Pero no me dejó continuar, en aquel momento — en el que por lo visto se percató de mi presencia —el hombre se incorporó un tanto sobresaltado y se dirigió hacia mí, a la misma vez que se llevaba ambas manos a los oídos. Enseguida comprendí que aquel gesto quería darme a entender que su grado de audición era bastante limitado. Entonces, forzando mi voz cuanto pude y ayudándome de gestos complementarios conseguí comunicarle el porqué había allanado su insólita morada.
—No se preocupe usted —me contestó—. Su acto de solidaridad es digno de elogio y no tiene usted que justificarse: yo hubiera hecho lo mismo. Puede usted contar con mi agradecimiento. Efectivamente podía haberse tratado de un peligroso fuego que amenazase con acabar con éste mi viejo y para mí querido cortijo.

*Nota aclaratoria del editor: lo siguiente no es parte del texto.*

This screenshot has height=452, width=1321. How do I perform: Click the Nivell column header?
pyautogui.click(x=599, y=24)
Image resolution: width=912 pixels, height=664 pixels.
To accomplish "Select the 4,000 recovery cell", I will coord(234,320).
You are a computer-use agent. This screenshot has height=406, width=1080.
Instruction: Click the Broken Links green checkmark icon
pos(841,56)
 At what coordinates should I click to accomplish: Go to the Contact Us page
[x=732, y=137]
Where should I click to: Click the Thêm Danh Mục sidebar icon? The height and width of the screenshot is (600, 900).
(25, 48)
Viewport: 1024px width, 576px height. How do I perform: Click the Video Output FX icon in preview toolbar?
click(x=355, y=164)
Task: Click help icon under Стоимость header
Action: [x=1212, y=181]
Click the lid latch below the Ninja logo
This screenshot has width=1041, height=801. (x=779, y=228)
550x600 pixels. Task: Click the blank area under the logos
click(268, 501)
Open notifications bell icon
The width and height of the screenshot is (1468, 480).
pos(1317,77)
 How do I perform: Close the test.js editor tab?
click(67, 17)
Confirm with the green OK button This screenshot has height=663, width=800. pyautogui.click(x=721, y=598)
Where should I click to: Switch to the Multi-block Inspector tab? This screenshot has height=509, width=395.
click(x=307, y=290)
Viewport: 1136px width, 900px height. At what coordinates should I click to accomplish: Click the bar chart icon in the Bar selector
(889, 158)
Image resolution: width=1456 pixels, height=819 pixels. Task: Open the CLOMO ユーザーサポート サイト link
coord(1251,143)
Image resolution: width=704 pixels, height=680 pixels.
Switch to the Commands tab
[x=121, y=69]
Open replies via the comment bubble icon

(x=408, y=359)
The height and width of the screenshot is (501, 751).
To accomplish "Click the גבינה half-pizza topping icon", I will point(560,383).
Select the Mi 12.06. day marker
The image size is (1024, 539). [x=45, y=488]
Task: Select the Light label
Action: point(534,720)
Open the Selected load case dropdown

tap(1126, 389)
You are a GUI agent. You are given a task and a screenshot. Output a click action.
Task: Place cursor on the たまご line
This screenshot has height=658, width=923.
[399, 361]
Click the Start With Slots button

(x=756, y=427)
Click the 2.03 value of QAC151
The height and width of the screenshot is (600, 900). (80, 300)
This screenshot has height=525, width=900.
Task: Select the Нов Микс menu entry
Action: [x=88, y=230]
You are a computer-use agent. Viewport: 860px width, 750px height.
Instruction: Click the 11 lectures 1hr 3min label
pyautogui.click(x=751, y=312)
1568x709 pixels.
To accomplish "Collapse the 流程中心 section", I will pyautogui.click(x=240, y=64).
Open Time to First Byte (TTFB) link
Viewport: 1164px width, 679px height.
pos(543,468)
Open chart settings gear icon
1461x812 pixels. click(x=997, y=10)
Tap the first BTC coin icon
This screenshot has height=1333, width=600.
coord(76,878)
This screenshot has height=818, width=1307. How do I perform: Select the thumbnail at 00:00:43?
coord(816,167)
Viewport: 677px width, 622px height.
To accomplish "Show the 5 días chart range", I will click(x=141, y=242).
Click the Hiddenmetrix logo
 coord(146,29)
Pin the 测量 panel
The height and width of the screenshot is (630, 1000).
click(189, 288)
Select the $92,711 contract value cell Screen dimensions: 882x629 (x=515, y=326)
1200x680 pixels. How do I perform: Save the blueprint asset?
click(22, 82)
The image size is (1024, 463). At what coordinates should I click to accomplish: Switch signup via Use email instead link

Puede usted considerarse en su casa. Yo soy el dueño de esta humilde y abandonada finca a la que profeso un cariño especial y de la que guardo los más entrañables recuerdos. Aquí nací yo, aquí nació mi padre y aquí viví los años más felices de mi vida en unión mis queridos abuelos. Después de muchos años he vuelto a mi vieja casa llevado por una añoranza cultivada durante casi toda mi vida y para encontrarme con mis raíces y, con toda sinceridad, siento necesidad de comunicar a todo el mundo que me siento feliz.
A todo esto me acompañó hasta la salida y tras despedirnos, cuando yo iniciaba mi marcha dificultosa a través de los matojo, me llamó y me dijo:
— No, por favor, venga usted por aquí. Este camino resulta más asequible.